San Francisco, 15 July 2010 – There has been considerable controversy generated in the aftermath of the recently proposed changes to the Ontario Solar PV Feed-in-Tariff (FIT), just as support for its novel and controversial Domestic Content provisions is growing.
The Ontario Power Authority (OPA) held two Public Consultations last week – on July 6 and July 8 – to summarize and discuss its proposed rate reduction for MicroFIT (less than 10 kW) ground mount PV projects while separating these projects from similar sized roofmount installations. These two OPA webinars drew strong criticism from many of those who are actively involved in the program.

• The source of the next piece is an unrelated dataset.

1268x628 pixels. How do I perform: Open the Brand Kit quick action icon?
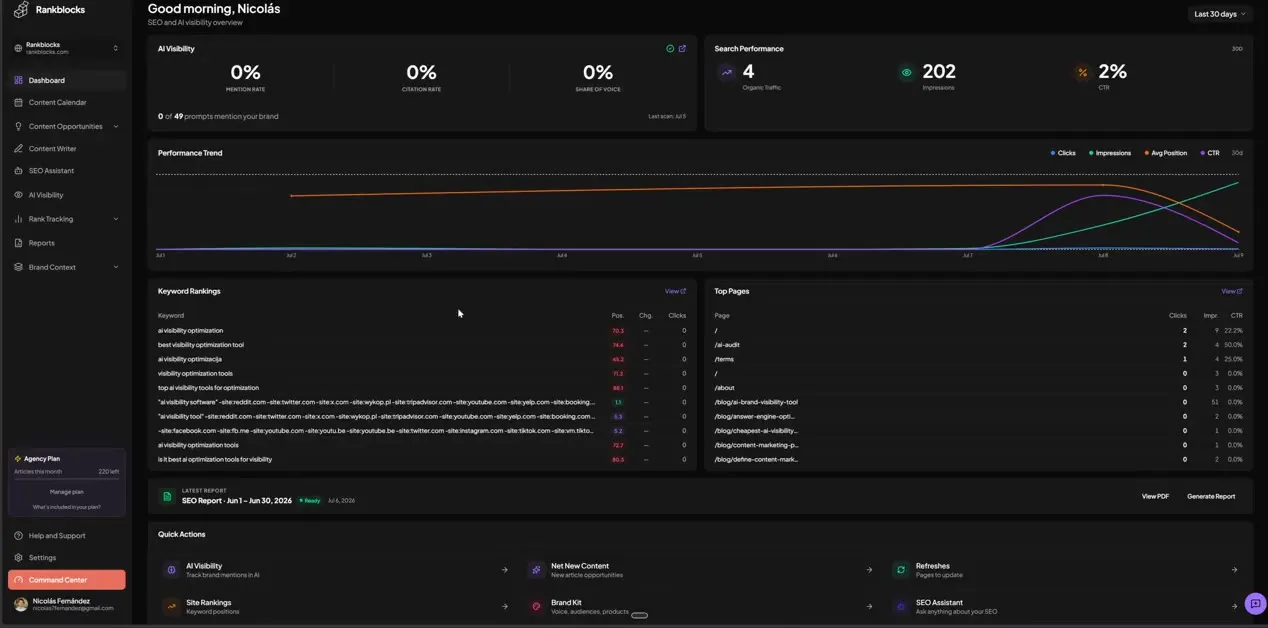536,607
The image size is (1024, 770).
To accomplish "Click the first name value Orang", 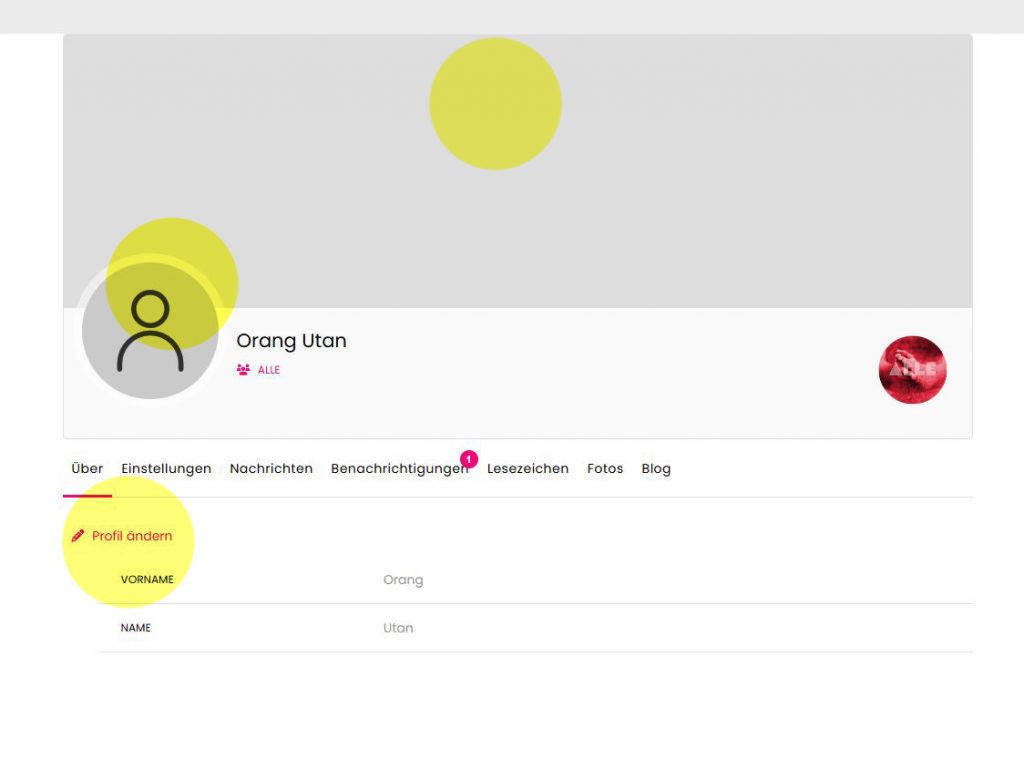I will [x=403, y=580].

Adam Webb, President of Sentinel Power Systems, for example, was featured in a PHOTON Magazine February 2010 article indicating how his business had grown 50-fold in 2009 as a result of the new FIT program. In last week’s OPA meeting, however, Webb expressed concerns about his business and echoed the sentiments of many fellow participants in discussing potential market instability that may have been created by the proposed changes. Like a number of callers, he also questioned the further delay in processing applications asking, “How many of the (11,000 pending ground mount applications) would actually be able to be installed by the end of the year (particularly given the added delay to review these proposed changes)? I cannot see any way that 11,000 (MicroFIT projects) can be installed by the end of the year.”
This installation timing is important as the current applications have been submitted under 40% Domestic Content guidelines for 2010 MicroFIT projects. This 40% content requirement will increase to 60% in 2011. Thus, applicants, suppliers and installers looking to comply with the current 40% provisions are being strained by the additional 30 day review period for the OPA proposed program changes. When asked directly in last week’s meetings about whether the OPA would amend the domestic content requirements in any way, Jim MacDougall, the OPA’s Manager Distributed Generation Electricity Resources, firmly stated, “There is no consideration to extend the Dec 31 deadline for MicroFIT projects. Proponents will have to work towards getting their projects in 2010 to be eligible for that lower 40% for MicroFIT projects.”
At the same time as the proposed changes to the MicroFIT program are generating controversy, there have been a number of new announcements from manufacturers such as Samco Solar and MEMC’s SunEdison to comply with and support the FIT Program’s Domestic Content provisions.
Today at the Intersolar Convention here in San Francisco, for example, Schneider Electric is displaying its equipment with prominent signage proclaiming “Ontario FIT Compatible”. The number of Ontario based PV inverter and microinverter manufacturers has gone from barely one a year ago to as many as ten today. Newcomer Sparq Systems Inc., for example, announced its new Ontario microinverters here at Intersolar yesterday.
Similarly, yesterday’s NY Times provided an article on a new Calisolar financing. A number of industry experts here at Intersolar have questioned whether proceeds from that financing will be targeted towards increased production of Ontario polysilicon from its 6N Silicon subsidiary. An expansion of that facility could help the company profit from its Ontario factory’s Domestic Content. Notably the NY Times article also revealed that Calisolar had added John Correnti as Chairman. 6N Silicon’s UMG has been cited as a disruptive innovation in the polysilicon market, and Mr. Correnti’s previous company Nucor Steel is a classically cited example of successful disruptive innovation strategy.
Certainly the recently proposed changes in Ontario’s PV Feed-In-Tariff program have caused some disruption in what has been a popular, albeit controversial, program.